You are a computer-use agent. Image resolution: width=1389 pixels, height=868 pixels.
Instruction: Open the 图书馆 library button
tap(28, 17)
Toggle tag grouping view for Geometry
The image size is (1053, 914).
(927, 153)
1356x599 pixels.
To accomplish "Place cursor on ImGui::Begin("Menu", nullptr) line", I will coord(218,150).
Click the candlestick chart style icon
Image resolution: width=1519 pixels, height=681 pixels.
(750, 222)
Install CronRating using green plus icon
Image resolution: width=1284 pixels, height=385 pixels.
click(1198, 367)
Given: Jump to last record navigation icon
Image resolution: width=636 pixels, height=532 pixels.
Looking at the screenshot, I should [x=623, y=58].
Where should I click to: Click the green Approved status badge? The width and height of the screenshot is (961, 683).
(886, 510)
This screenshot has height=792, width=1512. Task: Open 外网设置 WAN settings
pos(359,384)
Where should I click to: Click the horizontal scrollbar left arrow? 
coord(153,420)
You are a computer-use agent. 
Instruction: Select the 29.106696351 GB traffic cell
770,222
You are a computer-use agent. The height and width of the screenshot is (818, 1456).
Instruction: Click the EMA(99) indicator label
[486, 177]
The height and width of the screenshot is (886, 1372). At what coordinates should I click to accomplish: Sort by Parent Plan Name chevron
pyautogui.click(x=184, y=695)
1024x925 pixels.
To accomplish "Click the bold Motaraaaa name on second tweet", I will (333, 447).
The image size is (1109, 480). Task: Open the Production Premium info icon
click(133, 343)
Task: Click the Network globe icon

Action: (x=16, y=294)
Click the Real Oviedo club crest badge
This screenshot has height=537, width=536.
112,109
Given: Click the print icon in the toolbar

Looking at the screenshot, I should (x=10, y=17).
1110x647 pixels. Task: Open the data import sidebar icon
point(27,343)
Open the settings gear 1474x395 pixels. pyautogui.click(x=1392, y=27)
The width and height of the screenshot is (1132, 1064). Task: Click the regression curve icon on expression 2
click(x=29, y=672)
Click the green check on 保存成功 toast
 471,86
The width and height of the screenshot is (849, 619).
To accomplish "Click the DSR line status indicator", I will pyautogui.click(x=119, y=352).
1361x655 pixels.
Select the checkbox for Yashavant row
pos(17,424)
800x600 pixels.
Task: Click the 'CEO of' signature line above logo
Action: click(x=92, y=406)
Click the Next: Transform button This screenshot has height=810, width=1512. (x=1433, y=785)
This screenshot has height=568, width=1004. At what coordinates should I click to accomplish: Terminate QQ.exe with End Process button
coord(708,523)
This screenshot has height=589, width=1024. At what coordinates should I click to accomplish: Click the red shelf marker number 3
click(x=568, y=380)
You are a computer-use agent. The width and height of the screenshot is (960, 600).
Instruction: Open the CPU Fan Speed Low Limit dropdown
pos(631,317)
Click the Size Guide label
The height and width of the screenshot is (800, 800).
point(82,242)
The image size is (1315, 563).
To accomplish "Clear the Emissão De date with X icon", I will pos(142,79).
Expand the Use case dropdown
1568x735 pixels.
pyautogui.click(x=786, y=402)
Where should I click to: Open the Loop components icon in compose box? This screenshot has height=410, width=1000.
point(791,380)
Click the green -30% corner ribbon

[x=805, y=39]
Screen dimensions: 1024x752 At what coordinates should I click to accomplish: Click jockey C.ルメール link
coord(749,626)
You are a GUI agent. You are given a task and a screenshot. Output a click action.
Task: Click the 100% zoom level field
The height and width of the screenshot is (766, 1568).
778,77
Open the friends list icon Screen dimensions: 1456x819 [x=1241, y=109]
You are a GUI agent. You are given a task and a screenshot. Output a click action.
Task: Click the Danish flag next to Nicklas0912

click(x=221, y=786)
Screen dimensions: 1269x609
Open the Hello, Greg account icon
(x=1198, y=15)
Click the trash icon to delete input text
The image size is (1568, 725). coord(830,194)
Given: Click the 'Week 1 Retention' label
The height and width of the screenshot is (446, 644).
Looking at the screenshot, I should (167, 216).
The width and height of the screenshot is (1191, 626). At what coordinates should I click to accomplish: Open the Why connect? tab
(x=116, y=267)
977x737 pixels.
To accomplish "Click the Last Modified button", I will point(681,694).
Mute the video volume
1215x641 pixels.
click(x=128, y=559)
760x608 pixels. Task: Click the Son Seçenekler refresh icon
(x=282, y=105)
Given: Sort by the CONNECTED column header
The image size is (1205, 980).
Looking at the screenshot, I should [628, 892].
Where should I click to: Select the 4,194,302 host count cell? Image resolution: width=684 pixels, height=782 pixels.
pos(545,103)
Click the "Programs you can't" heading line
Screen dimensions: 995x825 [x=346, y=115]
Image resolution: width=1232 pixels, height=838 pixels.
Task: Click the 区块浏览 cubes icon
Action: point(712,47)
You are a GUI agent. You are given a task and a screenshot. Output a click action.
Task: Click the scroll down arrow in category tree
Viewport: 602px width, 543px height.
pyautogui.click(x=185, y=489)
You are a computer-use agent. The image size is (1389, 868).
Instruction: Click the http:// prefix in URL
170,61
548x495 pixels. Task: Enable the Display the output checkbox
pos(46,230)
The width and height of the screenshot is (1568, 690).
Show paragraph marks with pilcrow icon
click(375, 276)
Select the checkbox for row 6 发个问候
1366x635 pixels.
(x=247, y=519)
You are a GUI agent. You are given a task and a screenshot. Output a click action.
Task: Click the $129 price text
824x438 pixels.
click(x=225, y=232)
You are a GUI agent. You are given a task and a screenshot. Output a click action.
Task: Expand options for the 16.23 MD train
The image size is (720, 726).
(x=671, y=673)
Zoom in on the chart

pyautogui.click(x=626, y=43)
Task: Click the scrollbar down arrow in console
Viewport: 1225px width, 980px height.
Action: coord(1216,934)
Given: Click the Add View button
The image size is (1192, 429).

+++

-- REQUIREMENT --
Return every line of the records above that contains the word "settings".

-- TASK OUTPUT --
This screenshot has height=792, width=1512. Task: Open 外网设置 WAN settings
Open the settings gear 1474x395 pixels. pyautogui.click(x=1392, y=27)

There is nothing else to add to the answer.